12日放送のフジテレビ系「Mr.サンデー」(午後7時57分)で、タイ北部チェンライ郊外の洞窟に閉じ込められ無事救出された少年ら13人の奇跡の救出劇を“完全再現”する。

 3時間の「あのニュースを総力追跡SP」で取り上げるのは、タムルアン洞窟の遭難事故。今年6月23日にサッカーチーム「ムーパ・アカデミー」のメンバーの少年12人とコーチ1人が閉じこめられ、同10日に全員無事に救出された。

 奇跡の救出劇の裏には、7人のイギリスのダイバーがいた。最初に少年たちを発見したのが彼らの所属は、イギリス洞窟救助協会。彼らは「洞窟などでけがをした人たちを救助する」ことに特化した能力を持ち合わせていた。洞窟内のダイビング(潜水)は「ケイブダイビング」と言われ、通常のダイビングとは全く違う。洞窟内なので、浮上しても水面に出ることはできず、水が濁れば自分がどこにいるのかも分からなくなる。

 彼らは、通常は「ダイバー4、5人で人一人を救出する」。そして「視野が完全に閉ざされてはいない水中での救助」をしている。しかし、今回「ダイバー1人が少年1人を救出する」ことに挑んだ。ダイバーの1人リックは、救助作戦に参加した医師のハリーに「子供に鎮静剤を投与するか」を相談した。眠った状態の少年たちにマスクを着けて動かない状態にして、1人のダイバーが運ぶというものだった。医師は当初、この計画に反対した。しかし極限の環境で少年たちにパニックを起こさせない、唯一の方法だとリックは考えて、未知の救出作戦に挑んだ。

 雨期のタイで、洞窟の水位は日ごとに上がった。
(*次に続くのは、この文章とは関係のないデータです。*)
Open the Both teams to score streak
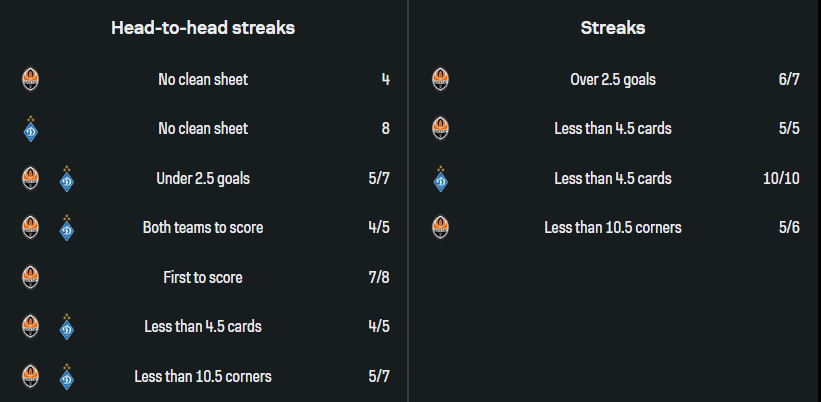The width and height of the screenshot is (821, 402). (203, 228)
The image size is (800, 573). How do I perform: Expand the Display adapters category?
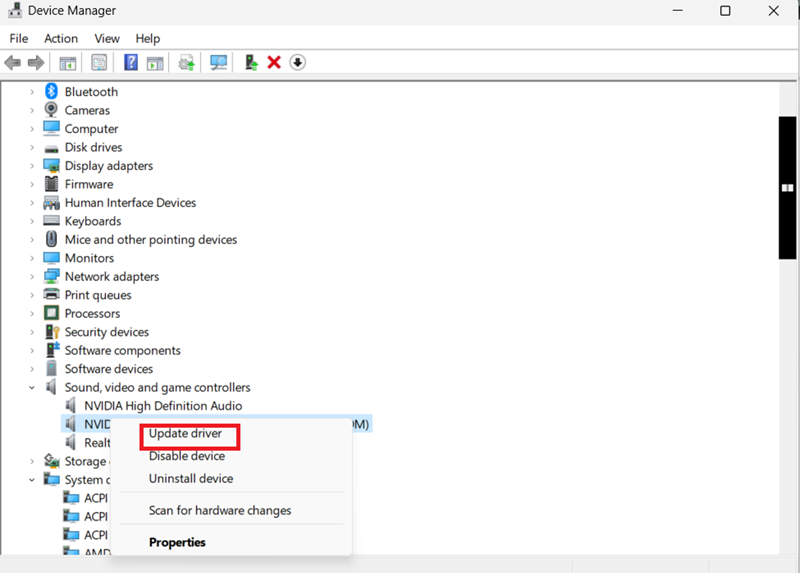(32, 166)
必死に排水作業が行われたが、雨が降り続く中、なかなか効果が表れなかった。地表のどの地点から、洞窟に雨水が流入しているのかを突き止めることが必要だった。JICA(国際協力機構)のタイ事務所は、日本のJAXA(宇宙航空研究開発機構)と連携して、衛星データから作った高精度の地図をタイ当局に提供した。

 番組では救出作戦の中心となった7人のイギリスダイバー全員を取材。救出劇の全容を放送する。

 取材に当たったフジテレビ情報制作センターのディレクター、メイズ・ジョナサンは「ダイバーの1人と連絡が取れて取材ができるとわかり、すぐにイギリスに行きました。7月25日~8月1日までイギリス、アイルランド、スペインと渡って奇跡的に7人全員の取材ができました。取材を通して、この救出がダイバーたちにとってもどれだけ危険だったのかよくわかったのと同時に、その強烈な責任感に心を打たれました。彼らが『自分たちはヒーローじゃない』と話していたことも印象に残りました」。宮下佐紀子チーフプロデューサーは「洞窟が水で満たされていて、逃げ場がない、誰が死んでもおかしくない。そんな特殊で危険な状況で、一種の賭けといってもおかしくない救出を行ったダイバーたちの強烈な使命感と自負心は、ニュースだけではわからないものでした。そもそもケイブダイバーは、洞窟という未知な世界にあこがれた人たち。そんな彼らが、今回、誰もやったことのない救出作戦に挑んだチャレンジ精神とチームワークを見てほしいと思います」と話している。